Over the past several years, great strides have been made on understanding the effects of extreme temperatures on performance. Current wisdom from the University of Otago in New Zealand has found:
- Optimal warm-up in cold weather is very different than in the heat
- Spend more time warming up followed by slow, gentle stretching in cold temps.
- Can anticipate changes in body temperature, with feedback from the skin, and will adjust the intensity automatically. Subconsciously, the brain calculates the outside temperature and the duration of the activity and will automatically slow down the performance even before fatigue occurs.
- If the performer attempts to override the brain, the cerebrum will respond by creating severe symptoms and sensation of exhaustion such as those associated with heat strain or hypothermia. Therefore, the temperature in which you intensely perform will overpower even the fittest athletes.
Optimal Performance in Cold Weather
Researchers have developed various strategies for athletes to stabilize their core temperatures in extreme hot or extreme cold conditions:
- BELOW 45 DEGREES FAHRENHEIT – CAUTION/COLD: Humans possess limited physiological defenses against the cold.
- Clothing – It is important to layer clothing. Use UnderArmor (headgear, gloves, shirts and pants) to allow sweat to breathe away from the skin to the next layer of clothing. Use a facemask to cover your mouth and nose to prevent frostbite and to warm the air before it enters your lungs. Chemical hand and toe warmers are great. Wear running shoes designed for winter conditions when surfaces are slippery.
- Warm-Up – Gently warm up inside but don’t break a sweat. Wait for your running partner in the warm car or house until they arrive. The best warm up in very cold weather is to begin your activity SLOWLY! Runners, for example, should run a ¼ the normal pace for 3-5 minutes, then ½ pace for 3-5 minutes, then ¾ pace for 3-5 minutes to prevent injuries. After 10 to 15 minutes, you may open up the throttle.
- Safety – Be alert for icy patches and poor visibility for drivers who will pass you. Wear florescent and reflective colors when running in fog, at dusk or at dawn. Run in daylight with the warmth of the sun when possible.

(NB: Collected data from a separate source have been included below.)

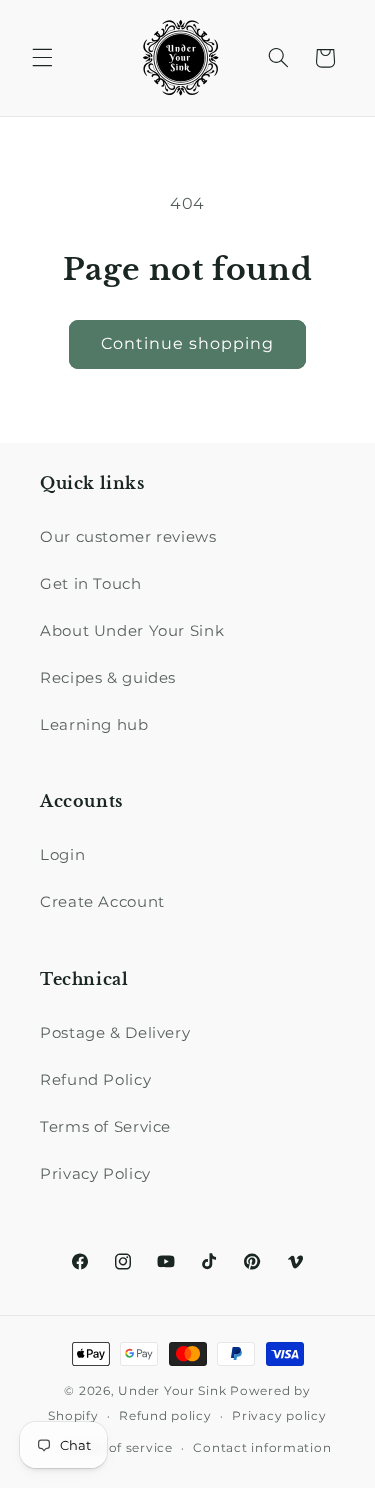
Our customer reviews (128, 537)
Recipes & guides (108, 678)
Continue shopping (188, 343)
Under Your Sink (172, 1391)
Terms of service (118, 1448)
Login (62, 855)
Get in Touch (91, 584)
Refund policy (165, 1416)
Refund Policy (95, 1080)
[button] (42, 58)
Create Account (102, 902)
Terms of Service (105, 1127)
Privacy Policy (95, 1174)
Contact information (262, 1448)
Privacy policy (279, 1416)
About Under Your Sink (132, 631)
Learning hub (94, 725)
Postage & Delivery (115, 1033)
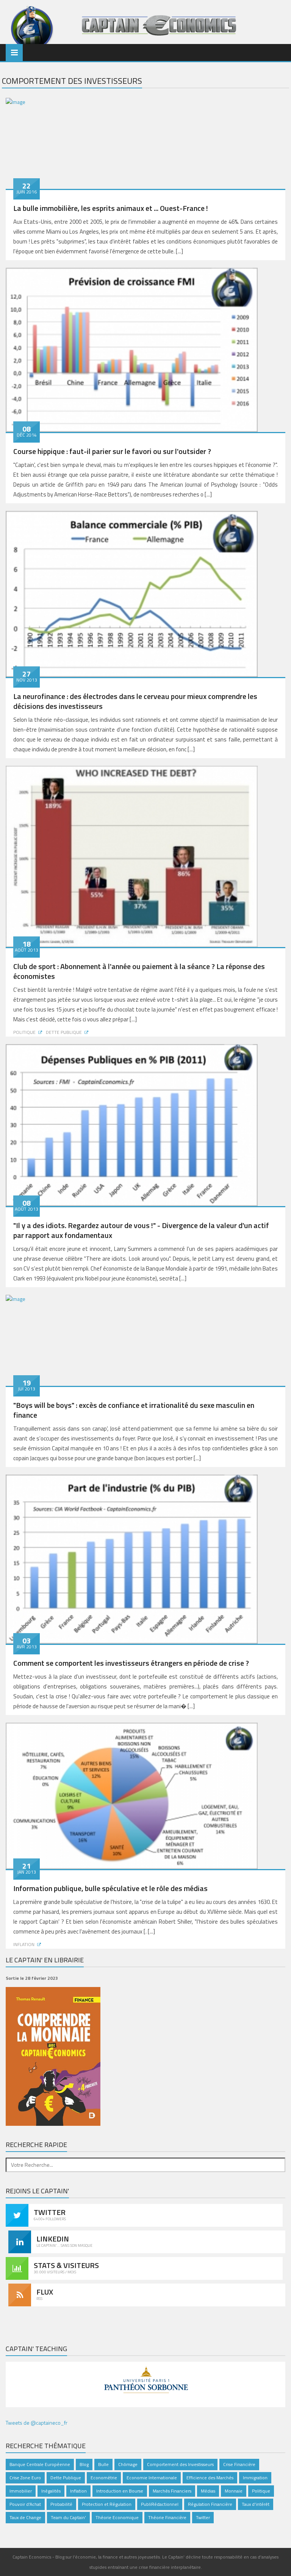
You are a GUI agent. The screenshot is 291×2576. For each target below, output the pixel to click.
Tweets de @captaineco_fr (36, 2423)
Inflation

- Cross-Train- if it is very snowy, skip the run and try cross-country skiing or snow shoe walking or jogging for a change. It is a great running substitute and vigorous workout!
- Food & Drink – For short-term exposure (1-4 hours), make sure you fill your muscles with lots of glycogen by getting 4 grams of carbohydrates for every pound of body weight. During exercise consume extra carbs by drinking 5 to 6 ounces of sports drink every 15-20 minutes. Hikers and campers performing vigorous activity in the cold for days at a time will require extra fat in their diet and on their bodies to store as energy. This is no time to count calories or fat intake, as anyone who has climbed the high peaks knows!
- 45 TO 50 DEGREES FAHRENHEIT – OPTIMAL. Many physiologists and outdoor enthusiasts consider this temperature range to be optimal. It still requires 10 minutes of slow warm-up by ½ to ¾ pace running or cycling. Also, layers are advisable to start off warm, keep warm and shed before you become overheated. Food and drink requirements are still important as with all long duration activities but may be ¼ to ½ the requirements discussed above.
Visit your doctor regularly and listen to your body.